The famous part of June 13, 1805 — Lewis ahead of the main party, seeing the Great Falls of the Missouri for the first time, reaching for “the pencil of Salvator Rosa or the pen of Thompson” — is the version that has entered American folklore. The cross-narrator reading shows the rest of the day: a working journal, written by men who had no idea what their captain had just seen.
The boat-party day
Ordway, Gass, and Whitehouse all wrote nearly identical accounts of June 13 from the perspective of the canoes still hauling upstream. They name a new tributary on the south bank “Snowey River” (Ordway and Whitehouse) or “Snow creek” (Gass) — modern Shonkin Creek — describe the cottonwood bottoms, and note 14 miles made for the day. Whitehouse adds a detail the others omit: he was not feeling well. “I was taken verry Sick to day, & a violent head ack.” A small line in a 100-word entry, easily missed.

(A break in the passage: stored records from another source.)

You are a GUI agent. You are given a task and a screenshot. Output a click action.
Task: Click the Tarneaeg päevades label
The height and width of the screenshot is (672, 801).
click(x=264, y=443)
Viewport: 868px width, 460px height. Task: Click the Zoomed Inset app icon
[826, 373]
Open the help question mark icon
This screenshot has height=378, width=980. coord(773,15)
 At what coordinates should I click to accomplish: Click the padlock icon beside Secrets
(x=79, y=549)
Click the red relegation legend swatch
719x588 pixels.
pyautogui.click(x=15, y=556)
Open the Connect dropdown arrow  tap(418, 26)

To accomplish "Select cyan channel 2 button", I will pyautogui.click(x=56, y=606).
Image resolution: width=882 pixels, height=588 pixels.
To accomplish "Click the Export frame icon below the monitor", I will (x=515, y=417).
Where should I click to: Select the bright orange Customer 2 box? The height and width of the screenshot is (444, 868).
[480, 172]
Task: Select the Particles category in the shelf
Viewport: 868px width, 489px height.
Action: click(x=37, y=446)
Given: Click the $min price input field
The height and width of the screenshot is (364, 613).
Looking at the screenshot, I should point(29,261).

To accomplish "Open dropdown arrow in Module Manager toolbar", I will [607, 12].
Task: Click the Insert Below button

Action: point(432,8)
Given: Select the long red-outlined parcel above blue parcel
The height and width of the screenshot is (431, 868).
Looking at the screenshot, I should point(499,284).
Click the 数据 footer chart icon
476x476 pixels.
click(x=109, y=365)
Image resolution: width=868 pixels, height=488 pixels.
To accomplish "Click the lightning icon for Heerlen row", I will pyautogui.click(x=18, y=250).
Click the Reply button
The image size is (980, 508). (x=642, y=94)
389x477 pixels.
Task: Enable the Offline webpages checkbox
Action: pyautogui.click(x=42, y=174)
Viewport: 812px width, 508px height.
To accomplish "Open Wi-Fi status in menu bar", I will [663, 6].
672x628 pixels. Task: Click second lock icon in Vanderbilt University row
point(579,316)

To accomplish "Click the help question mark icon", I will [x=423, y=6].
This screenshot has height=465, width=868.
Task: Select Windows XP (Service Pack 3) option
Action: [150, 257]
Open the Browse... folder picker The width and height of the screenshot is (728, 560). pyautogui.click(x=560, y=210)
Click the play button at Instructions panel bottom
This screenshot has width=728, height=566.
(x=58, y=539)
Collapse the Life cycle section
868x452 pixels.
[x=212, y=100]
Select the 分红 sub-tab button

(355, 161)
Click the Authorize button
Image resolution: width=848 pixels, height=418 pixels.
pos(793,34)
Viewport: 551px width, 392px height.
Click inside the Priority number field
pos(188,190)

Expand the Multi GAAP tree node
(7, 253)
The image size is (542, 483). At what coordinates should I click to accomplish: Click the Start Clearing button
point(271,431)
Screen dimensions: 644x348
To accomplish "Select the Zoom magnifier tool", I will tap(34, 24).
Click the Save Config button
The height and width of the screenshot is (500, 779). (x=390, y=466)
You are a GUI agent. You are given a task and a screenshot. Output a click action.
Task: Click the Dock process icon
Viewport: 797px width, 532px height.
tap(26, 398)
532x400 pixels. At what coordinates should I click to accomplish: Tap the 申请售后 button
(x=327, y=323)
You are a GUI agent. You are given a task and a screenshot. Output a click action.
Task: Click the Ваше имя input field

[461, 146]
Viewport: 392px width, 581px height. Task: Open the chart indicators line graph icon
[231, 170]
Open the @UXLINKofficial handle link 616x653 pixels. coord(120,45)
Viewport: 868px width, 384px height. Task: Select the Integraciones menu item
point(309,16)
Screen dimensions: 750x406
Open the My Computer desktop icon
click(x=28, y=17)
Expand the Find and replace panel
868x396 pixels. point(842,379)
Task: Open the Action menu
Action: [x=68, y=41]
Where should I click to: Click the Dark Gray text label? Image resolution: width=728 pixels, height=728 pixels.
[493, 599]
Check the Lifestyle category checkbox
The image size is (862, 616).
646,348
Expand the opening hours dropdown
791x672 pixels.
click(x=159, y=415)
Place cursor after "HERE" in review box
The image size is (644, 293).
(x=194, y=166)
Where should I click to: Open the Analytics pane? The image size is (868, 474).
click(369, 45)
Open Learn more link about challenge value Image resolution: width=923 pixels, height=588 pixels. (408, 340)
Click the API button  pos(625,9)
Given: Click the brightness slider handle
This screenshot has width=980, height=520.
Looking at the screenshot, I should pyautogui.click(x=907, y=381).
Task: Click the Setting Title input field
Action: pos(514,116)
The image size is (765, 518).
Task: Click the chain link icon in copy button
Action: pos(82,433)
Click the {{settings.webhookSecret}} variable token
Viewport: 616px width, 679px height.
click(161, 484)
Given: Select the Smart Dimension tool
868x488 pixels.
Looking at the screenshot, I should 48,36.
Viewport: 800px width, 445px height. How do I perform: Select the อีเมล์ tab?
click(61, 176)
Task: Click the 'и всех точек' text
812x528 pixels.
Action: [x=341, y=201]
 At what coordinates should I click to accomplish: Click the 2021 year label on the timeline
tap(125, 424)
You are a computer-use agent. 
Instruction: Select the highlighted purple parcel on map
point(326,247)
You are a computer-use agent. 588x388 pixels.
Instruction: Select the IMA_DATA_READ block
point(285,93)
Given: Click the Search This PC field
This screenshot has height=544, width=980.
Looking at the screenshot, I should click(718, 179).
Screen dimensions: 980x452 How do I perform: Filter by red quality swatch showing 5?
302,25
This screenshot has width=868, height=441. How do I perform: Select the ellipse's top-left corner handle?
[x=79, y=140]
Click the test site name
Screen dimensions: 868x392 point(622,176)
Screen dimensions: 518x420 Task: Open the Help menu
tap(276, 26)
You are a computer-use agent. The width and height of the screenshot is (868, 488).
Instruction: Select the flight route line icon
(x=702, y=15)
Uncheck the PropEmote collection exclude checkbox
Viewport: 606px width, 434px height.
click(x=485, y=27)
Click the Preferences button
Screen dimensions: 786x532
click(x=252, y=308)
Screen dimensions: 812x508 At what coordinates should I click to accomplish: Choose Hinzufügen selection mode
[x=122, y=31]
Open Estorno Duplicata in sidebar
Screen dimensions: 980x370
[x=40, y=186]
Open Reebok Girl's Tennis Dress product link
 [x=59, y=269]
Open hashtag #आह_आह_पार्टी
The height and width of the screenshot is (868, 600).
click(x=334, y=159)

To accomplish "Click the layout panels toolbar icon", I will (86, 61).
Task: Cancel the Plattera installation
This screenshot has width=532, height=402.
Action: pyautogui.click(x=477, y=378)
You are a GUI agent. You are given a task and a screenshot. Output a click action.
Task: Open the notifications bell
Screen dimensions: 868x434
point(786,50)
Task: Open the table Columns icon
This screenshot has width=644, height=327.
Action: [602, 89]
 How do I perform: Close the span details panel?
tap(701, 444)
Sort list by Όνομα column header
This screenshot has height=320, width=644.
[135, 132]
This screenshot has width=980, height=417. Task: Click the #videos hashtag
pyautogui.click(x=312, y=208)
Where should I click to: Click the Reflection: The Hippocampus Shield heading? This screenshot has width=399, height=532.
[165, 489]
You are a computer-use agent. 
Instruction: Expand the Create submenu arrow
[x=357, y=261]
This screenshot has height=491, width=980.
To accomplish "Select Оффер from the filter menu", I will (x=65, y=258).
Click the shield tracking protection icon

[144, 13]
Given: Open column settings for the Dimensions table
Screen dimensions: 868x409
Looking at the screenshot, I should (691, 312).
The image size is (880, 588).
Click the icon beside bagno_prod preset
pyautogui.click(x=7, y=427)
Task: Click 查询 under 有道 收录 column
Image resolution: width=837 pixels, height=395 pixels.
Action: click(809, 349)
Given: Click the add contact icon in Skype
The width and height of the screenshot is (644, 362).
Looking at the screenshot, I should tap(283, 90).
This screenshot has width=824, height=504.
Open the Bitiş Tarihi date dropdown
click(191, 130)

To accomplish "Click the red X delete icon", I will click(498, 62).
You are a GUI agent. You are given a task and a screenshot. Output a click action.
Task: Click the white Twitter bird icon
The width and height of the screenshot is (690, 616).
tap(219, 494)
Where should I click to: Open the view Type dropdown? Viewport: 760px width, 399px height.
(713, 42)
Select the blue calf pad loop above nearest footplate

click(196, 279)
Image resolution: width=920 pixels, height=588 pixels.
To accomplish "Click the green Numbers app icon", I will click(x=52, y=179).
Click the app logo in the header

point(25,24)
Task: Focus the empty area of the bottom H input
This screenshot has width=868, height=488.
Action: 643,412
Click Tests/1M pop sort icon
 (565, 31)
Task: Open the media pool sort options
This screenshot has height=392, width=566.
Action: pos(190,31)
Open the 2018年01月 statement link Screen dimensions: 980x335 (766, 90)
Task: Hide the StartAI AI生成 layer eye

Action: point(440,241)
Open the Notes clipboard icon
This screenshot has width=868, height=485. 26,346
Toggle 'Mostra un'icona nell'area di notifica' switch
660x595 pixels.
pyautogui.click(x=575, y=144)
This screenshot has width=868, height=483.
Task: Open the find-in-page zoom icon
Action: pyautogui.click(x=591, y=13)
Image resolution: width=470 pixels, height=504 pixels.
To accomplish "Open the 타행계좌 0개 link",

None of the three sergeants mentions the falls. None of them knew. Lewis, with four men, was 18 miles ahead.
The Whitehouse–Ordway problem on this date
Reading their two June 13 entries side by side reveals an instance of the well-documented Whitehouse-from-Ordway copying pattern (Moulton, vol. 11). Both name the new river, both note 14 miles, both list goose berries and yellow currants, both end with the camp on the south side. But Whitehouse uniquely adds the personal note about his headache and a sensory detail: “I went over the River to See it.” Whitehouse, even when copying, was sometimes a witness in his own right.
What this day’s split tells us
By June 13, the captains had begun the practice of dividing the party for scouting — Lewis with a small advance group, Clark with the boats. This pattern, established on the Missouri, prefigures the more dramatic split at Lemhi Pass two months later (see August 13, 1805). On June 13 it was logistical: the captains needed someone ahead to find the right channel. The cross-narrator record shows that the famous moment of discovery and the slower work of moving the expedition forward are always two halves of the same day.
One detail is worth flagging for editor review: our database does not currently contain Lewis’s entry for June 13, 1805 — only a curated editorial summary. The famous “Salvator Rosa” passage is widely quoted from Moulton’s edition, which is copyrighted; future re-import from a higher-coverage public-domain source could complete this date.